AITOR NO PARA DE LLORAR
Ese día Aitor se pasea por el parque
de los patos entre una veintena de compañeros de estudios que gritan a voz en
grito jo ta ke irabazi arte (lucha hasta la victoria), el slogan que la
periodista Carmen Gurruchaga asociará unívocamente a ETA en un programa de
televisión solo unas horas después de la final de la copa del rey. Es cierto
que el grito ha sido emblemático entre los jóvenes de la kale borroka, pero en
el entorno del final de una copa de fútbol es una generalización interesada y
mear fuera del tiesto.

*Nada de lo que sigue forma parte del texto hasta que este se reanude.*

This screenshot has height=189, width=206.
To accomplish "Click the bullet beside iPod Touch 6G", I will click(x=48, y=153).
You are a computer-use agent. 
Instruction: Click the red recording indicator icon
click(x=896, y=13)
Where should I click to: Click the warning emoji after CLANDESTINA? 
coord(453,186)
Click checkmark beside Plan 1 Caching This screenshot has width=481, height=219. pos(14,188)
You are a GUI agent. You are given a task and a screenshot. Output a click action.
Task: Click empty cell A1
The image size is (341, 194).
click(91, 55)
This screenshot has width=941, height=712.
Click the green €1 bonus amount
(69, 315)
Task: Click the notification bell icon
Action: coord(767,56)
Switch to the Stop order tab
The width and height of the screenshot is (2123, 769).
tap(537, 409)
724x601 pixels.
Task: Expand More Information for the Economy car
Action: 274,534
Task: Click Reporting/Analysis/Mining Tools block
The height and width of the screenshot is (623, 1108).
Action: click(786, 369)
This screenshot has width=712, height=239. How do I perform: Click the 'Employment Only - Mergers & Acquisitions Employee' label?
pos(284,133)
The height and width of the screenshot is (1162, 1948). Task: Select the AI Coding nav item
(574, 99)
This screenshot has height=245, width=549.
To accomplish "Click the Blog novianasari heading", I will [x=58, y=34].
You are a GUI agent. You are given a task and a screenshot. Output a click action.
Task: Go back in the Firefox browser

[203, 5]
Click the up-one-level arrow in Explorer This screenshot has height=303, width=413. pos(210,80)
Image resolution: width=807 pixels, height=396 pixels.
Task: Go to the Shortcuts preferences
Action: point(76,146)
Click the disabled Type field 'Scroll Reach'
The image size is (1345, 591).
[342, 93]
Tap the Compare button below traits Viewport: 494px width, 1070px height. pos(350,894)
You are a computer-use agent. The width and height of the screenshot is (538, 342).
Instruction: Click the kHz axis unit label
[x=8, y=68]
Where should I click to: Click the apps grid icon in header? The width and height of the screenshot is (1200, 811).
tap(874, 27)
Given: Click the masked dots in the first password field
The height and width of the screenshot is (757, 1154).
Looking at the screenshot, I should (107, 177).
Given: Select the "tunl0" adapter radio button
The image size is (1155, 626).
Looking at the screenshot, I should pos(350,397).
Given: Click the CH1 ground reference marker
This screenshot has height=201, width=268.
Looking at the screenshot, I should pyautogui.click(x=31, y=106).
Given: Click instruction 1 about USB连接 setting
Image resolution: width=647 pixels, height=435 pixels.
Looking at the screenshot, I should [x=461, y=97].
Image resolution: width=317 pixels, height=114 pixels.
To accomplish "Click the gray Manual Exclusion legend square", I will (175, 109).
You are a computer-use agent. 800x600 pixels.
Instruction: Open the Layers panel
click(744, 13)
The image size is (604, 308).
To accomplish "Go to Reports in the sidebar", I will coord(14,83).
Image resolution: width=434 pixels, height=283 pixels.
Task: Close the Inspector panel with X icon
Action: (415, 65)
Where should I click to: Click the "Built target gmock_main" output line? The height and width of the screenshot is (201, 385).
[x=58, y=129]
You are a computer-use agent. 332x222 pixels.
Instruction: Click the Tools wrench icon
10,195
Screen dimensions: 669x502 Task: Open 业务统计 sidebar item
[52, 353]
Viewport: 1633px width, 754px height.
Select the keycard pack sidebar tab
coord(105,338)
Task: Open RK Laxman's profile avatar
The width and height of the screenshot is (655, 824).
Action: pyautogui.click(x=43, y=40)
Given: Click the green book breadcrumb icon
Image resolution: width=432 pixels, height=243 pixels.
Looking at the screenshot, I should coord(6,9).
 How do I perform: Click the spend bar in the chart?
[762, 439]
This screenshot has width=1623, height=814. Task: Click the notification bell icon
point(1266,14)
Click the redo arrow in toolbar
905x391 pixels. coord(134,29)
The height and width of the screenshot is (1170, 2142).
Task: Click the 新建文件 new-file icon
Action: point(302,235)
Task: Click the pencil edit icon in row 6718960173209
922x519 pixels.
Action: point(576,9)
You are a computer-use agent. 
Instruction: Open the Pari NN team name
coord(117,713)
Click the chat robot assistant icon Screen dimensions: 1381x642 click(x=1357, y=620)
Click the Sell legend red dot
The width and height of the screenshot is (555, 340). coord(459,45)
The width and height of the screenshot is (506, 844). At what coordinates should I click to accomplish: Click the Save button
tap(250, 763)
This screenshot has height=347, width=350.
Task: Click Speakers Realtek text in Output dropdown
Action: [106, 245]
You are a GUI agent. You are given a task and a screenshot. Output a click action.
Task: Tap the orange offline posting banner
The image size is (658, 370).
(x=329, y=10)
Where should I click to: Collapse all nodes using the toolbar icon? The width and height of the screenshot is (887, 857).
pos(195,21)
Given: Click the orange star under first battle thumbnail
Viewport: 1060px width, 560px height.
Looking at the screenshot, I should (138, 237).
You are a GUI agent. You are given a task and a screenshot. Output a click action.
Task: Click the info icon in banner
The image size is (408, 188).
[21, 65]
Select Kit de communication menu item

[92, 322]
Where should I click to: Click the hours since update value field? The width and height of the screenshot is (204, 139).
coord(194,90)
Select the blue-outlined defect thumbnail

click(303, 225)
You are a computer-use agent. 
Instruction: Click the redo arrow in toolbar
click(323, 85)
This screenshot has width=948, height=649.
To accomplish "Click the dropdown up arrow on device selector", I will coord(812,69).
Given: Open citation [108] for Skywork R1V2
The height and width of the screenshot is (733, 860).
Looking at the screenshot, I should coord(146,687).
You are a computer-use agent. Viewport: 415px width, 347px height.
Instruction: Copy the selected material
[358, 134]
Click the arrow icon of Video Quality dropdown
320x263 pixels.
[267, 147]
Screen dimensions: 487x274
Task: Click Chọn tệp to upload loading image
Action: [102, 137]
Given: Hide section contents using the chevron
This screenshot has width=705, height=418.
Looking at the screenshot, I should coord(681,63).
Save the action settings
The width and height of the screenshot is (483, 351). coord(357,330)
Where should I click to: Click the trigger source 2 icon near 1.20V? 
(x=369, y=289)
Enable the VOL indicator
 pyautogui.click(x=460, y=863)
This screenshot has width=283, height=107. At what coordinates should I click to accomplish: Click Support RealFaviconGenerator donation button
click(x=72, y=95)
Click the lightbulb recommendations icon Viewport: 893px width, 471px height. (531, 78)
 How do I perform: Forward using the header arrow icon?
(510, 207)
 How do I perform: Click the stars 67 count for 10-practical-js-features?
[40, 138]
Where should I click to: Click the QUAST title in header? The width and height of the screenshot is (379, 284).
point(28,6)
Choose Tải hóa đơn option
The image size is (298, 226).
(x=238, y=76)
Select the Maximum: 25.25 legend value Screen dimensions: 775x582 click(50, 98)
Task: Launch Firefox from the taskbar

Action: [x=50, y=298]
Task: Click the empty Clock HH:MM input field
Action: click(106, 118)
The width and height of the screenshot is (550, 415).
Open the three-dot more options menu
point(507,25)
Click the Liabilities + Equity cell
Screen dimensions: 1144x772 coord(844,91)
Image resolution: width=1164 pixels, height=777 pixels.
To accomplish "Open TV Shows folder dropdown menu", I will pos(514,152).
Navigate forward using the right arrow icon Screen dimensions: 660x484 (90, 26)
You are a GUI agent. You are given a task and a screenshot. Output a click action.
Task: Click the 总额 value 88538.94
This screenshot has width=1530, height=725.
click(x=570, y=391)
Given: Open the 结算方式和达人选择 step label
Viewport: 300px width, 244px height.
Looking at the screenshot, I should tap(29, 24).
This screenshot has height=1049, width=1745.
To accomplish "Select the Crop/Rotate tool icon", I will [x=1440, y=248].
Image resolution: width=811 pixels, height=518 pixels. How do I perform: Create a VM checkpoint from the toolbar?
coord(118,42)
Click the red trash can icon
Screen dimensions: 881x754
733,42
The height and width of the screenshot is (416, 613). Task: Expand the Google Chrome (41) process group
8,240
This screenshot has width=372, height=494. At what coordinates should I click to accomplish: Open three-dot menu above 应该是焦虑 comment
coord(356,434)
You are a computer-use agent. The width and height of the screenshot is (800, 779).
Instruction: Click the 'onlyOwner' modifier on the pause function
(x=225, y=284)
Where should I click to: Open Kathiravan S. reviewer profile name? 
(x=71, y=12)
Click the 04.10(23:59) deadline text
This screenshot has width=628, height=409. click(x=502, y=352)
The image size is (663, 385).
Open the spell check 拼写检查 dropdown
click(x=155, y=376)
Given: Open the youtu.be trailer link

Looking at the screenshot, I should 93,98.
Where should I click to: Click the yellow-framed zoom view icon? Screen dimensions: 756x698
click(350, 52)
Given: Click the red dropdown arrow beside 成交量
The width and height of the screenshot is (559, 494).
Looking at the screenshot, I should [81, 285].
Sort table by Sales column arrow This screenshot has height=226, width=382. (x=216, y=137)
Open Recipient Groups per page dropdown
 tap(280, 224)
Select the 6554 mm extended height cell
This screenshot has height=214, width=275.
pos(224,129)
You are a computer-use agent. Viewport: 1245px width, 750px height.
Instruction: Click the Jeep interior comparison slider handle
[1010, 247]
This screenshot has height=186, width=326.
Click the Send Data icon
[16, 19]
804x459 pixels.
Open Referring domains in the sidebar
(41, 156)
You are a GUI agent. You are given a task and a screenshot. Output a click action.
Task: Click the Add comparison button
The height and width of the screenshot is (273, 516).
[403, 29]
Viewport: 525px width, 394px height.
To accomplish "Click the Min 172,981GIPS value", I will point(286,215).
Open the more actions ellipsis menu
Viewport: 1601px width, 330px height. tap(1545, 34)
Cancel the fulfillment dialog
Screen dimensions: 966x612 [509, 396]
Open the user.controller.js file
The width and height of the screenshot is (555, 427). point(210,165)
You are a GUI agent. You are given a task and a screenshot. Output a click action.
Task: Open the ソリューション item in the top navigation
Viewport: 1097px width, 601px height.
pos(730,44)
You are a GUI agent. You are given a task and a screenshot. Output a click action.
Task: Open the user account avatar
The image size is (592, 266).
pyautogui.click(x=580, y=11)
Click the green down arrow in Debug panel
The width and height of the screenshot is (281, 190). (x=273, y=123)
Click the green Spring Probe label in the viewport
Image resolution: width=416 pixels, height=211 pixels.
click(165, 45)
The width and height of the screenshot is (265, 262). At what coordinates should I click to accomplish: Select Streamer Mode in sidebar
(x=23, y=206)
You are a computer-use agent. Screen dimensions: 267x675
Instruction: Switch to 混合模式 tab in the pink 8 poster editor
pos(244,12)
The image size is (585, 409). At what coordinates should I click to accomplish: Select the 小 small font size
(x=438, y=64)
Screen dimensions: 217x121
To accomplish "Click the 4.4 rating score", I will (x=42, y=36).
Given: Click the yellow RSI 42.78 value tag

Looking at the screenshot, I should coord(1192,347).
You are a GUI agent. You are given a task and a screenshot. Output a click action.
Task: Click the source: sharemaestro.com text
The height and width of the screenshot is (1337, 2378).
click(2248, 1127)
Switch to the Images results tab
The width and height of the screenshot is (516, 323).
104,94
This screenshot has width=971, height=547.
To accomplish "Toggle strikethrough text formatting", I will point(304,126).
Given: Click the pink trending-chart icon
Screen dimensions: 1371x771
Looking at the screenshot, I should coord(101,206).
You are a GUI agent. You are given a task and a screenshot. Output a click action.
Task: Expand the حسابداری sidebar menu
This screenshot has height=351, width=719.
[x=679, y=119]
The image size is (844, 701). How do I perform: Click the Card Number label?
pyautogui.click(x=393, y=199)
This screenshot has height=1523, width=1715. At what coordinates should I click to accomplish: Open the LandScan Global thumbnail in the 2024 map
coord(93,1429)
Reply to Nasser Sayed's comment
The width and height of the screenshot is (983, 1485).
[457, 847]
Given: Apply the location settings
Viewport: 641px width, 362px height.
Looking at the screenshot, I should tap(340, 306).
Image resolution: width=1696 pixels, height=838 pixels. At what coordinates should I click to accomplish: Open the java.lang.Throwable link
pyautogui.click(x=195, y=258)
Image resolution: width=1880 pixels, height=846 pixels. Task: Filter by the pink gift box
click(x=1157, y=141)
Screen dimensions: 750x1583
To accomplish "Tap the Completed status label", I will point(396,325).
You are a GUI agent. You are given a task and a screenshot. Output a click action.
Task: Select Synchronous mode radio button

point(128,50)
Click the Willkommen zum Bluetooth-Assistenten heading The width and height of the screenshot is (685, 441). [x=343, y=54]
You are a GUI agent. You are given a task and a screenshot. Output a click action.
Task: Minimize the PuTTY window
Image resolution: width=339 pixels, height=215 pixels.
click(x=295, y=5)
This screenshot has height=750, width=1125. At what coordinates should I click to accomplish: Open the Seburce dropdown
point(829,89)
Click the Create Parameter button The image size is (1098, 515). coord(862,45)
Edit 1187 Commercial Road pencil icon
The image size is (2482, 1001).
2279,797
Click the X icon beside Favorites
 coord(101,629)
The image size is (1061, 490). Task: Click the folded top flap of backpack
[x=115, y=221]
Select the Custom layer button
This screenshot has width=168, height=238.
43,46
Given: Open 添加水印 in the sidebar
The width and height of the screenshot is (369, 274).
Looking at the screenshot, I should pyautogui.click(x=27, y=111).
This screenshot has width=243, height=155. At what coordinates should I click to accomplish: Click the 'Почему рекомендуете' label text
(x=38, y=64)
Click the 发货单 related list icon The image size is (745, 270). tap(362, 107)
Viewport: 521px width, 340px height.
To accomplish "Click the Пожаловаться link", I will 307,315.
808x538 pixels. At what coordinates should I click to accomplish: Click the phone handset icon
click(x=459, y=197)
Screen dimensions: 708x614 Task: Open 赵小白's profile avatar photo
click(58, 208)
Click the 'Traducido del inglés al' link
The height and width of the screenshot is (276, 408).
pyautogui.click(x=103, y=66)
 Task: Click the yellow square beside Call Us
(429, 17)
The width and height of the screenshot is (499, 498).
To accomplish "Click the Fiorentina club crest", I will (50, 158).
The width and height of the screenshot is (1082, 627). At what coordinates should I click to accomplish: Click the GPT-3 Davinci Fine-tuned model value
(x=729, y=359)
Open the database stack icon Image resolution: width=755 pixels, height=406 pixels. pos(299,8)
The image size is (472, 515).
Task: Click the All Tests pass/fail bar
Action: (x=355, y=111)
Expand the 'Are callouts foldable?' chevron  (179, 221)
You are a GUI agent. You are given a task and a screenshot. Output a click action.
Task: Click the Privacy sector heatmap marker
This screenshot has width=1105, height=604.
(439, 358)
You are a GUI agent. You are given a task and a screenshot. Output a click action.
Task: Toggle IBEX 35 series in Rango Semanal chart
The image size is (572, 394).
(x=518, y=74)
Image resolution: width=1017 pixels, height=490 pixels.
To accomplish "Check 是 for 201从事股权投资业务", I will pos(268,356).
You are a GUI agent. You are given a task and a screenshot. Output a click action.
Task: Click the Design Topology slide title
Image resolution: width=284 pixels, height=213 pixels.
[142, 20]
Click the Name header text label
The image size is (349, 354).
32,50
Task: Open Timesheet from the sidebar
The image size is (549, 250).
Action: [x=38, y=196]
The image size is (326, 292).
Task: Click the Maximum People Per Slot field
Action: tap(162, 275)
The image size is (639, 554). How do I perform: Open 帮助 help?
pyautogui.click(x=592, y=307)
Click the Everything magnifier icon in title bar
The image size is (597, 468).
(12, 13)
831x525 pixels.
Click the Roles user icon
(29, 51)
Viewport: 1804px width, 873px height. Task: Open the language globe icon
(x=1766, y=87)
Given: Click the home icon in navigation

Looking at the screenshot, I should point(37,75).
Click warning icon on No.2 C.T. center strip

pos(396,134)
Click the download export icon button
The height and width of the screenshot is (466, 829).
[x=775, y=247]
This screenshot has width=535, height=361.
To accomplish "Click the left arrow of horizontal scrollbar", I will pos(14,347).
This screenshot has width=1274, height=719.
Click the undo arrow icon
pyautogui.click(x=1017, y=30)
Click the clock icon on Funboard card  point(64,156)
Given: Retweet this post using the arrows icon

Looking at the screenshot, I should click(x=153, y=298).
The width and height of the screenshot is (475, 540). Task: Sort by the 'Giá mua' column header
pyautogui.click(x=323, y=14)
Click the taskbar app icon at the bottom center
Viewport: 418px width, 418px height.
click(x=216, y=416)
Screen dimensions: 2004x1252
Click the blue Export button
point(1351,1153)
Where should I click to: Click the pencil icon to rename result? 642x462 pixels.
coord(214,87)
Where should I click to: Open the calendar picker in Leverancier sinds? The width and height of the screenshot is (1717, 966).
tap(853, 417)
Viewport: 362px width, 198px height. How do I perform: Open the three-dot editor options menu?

Y es que los días previos a la final el ambiente ha sido
calentado por los gacetilleros del “TDT party”, cuyas hercios dominan las ondas
de la capital del reino, y por la mismísima Esperancita Aguirre, la presidenta
de la comunidad, que ha amenazado con desalojar el campo, 50.000 espectadores,
si se produce, como así será, una pitada contra la corona y el himno nacional
de España, la charanga sin letra que preludia el encuentro.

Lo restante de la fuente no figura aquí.